Study text START

One day last October, Yolanda Magallanes, took Trojan, her four-year-old pit bull mix, to get some exercise in the park across the street from her Fountain Valley home as she frequently does. All went well until it was time to go home.
“He didn’t want to walk,” Yolanda said. “He didn’t want to go anywhere.” And when they entered her house, he defecated on the floor. “That was not normal for him. I figured he had a little tummy ache.”
When she went to bed that evening, Trojan did not come in to sleep with her. “He has done that since day one. He just wanted to lie on the tile floor.” He was lying in the same spot when she got up in the morning.
Before leaving for work, Yolanda called her sister, Irene Caudillo, and asked her to come get Trojan and take him to see her veterinarian, Dr. Mark Malo at Garden Grove Dog and Cat Hospital. She met her sister there. Dr. Malo did not have good news: He said that the dog was in bad shape and might be dying, she said. He wanted to take x-rays and install an IV.
When Yolanda returned a couple of hours later, Dr. Malo said that the x-rays showed a large mass and that Trojan needed surgery. He asked her to take the dog to a specialty hospital.

Study text END

## About this exercise
Write out the account of Trojan's illness again from "When she went" up to and including "install an IV.", switching every "sister" to "cousin".

Given entries START

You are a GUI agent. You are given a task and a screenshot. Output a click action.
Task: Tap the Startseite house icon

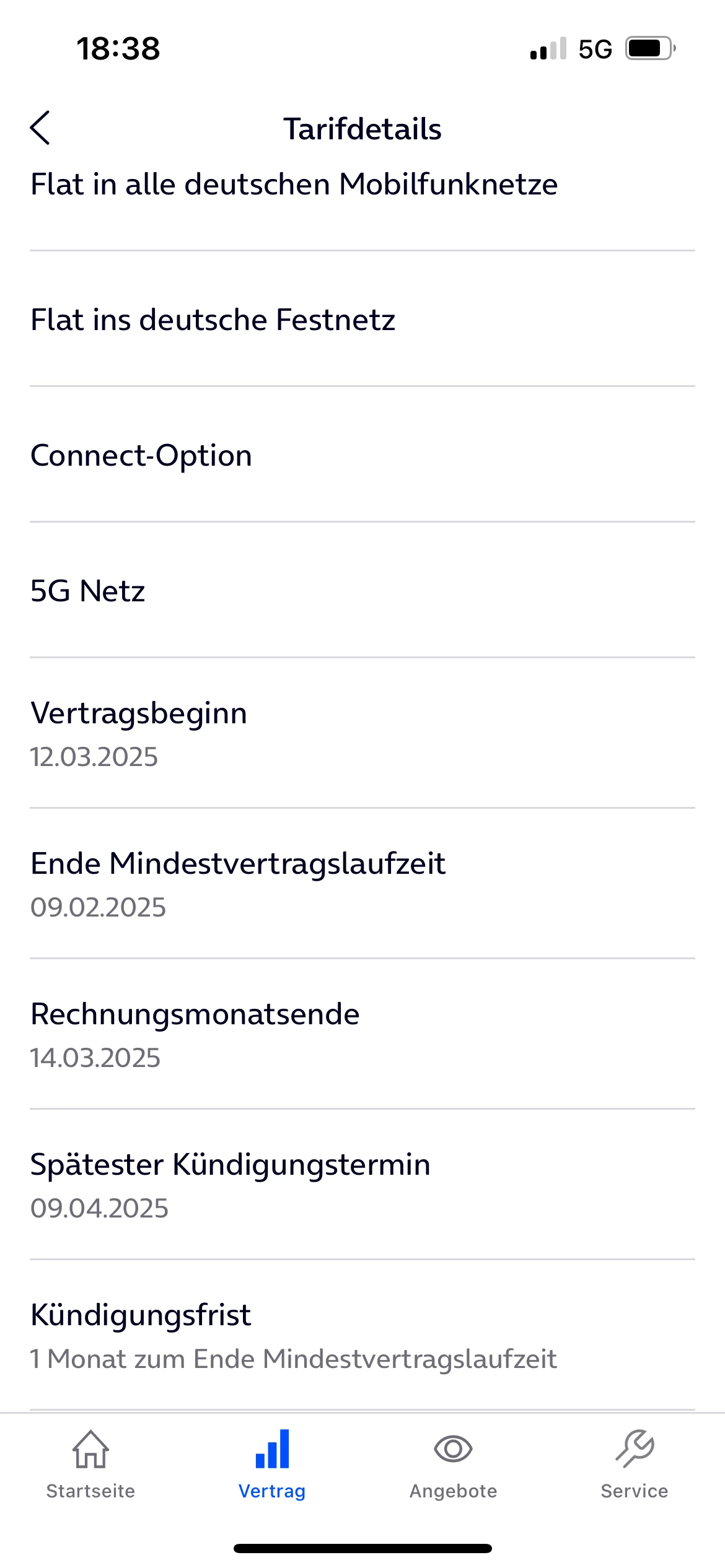tap(90, 1449)
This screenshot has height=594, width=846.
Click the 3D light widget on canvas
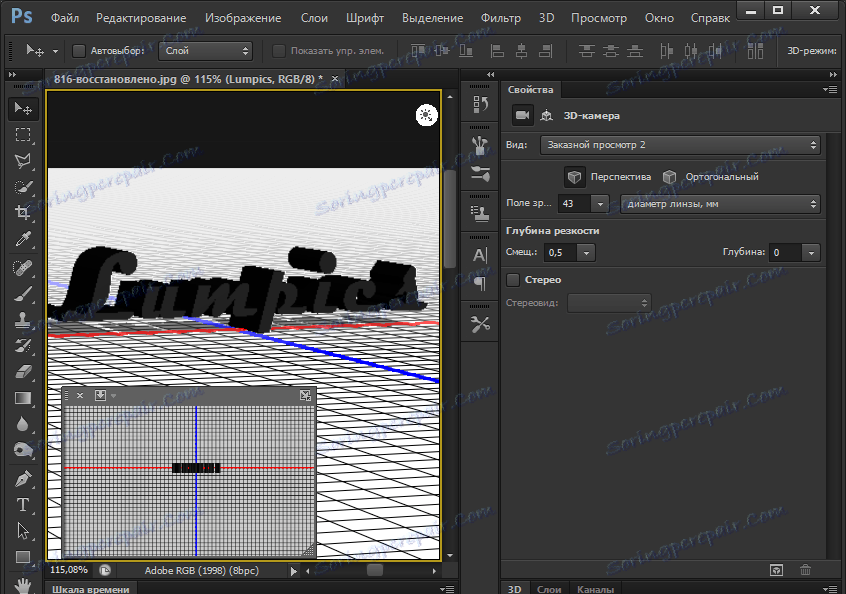pos(427,115)
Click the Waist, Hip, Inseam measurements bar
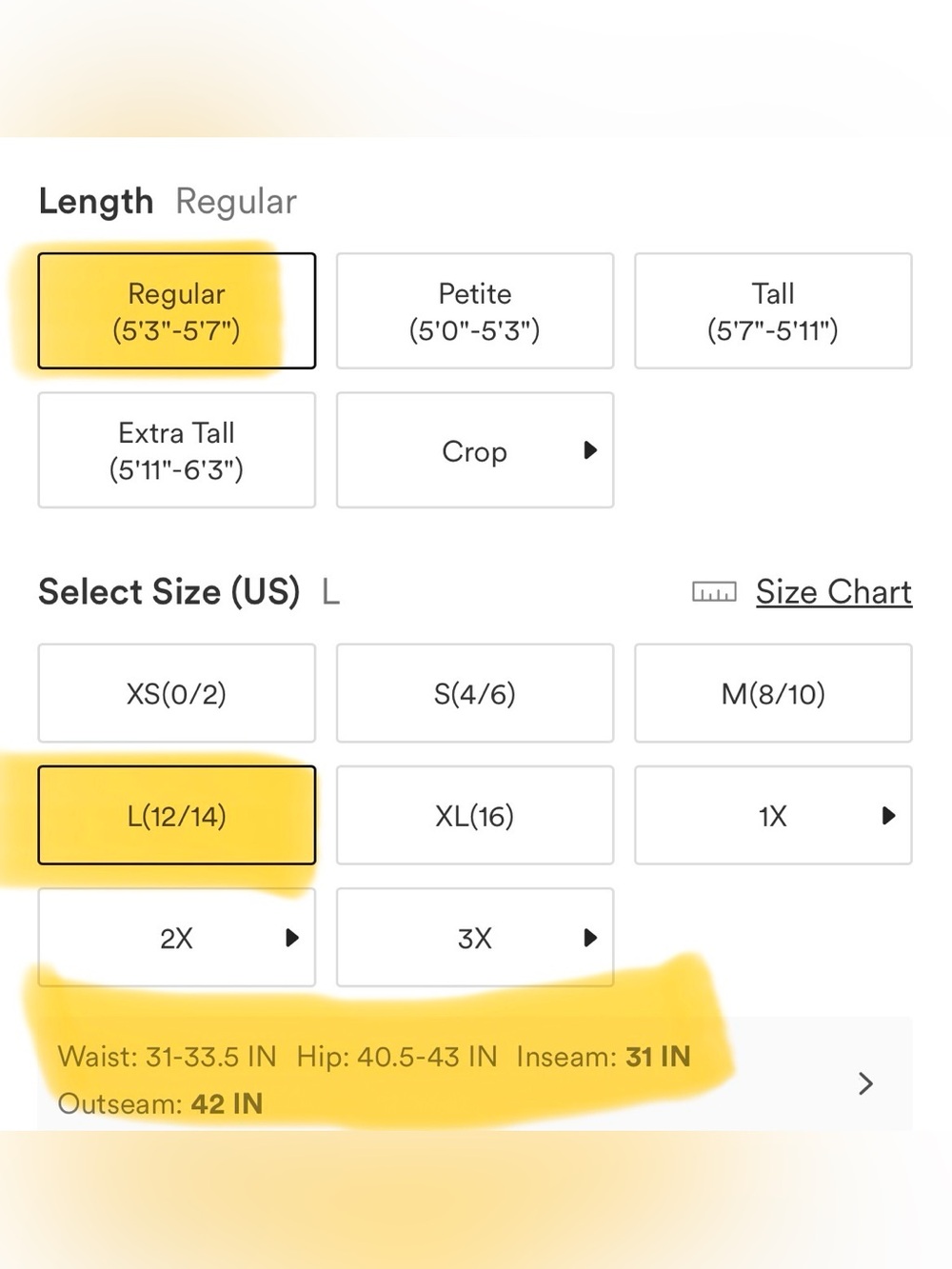The image size is (952, 1269). tap(475, 1074)

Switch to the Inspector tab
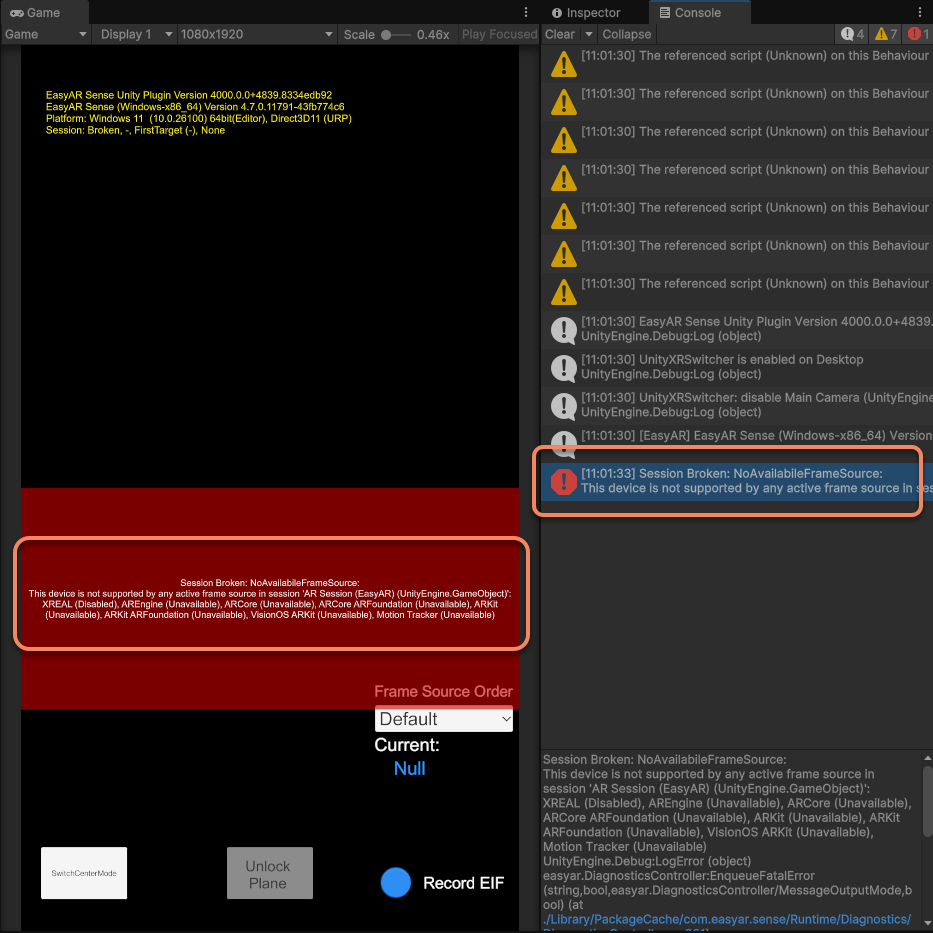[594, 12]
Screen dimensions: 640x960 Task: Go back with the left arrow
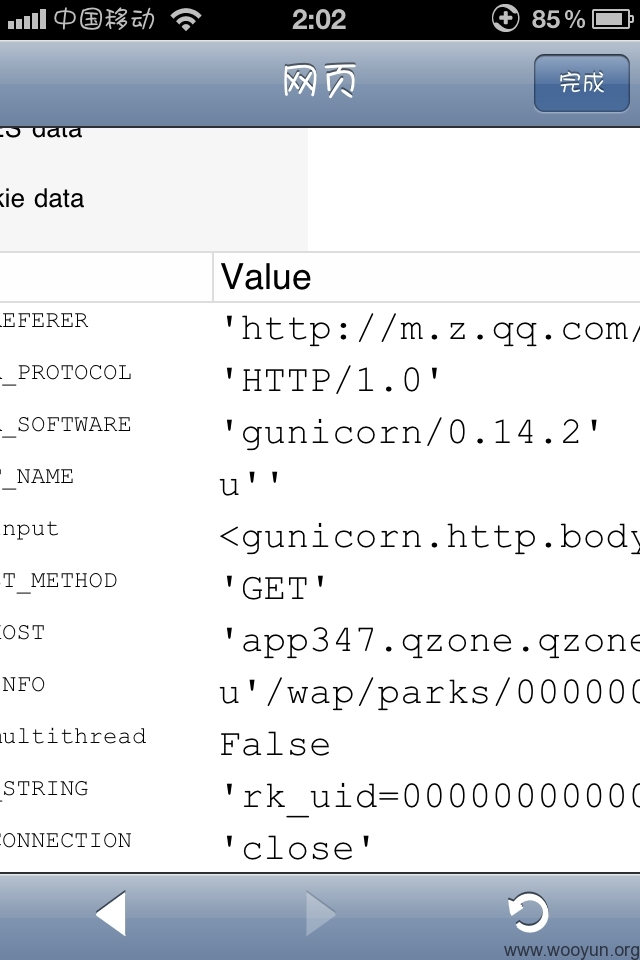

Given entries END

## Answer box
When she went to bed that evening, Trojan did not come in to sleep with her. “He has done that since day one. He just wanted to lie on the tile floor.” He was lying in the same spot when she got up in the morning.
Before leaving for work, Yolanda called her cousin, Irene Caudillo, and asked her to come get Trojan and take him to see her veterinarian, Dr. Mark Malo at Garden Grove Dog and Cat Hospital. She met her cousin there. Dr. Malo did not have good news: He said that the dog was in bad shape and might be dying, she said. He wanted to take x-rays and install an IV.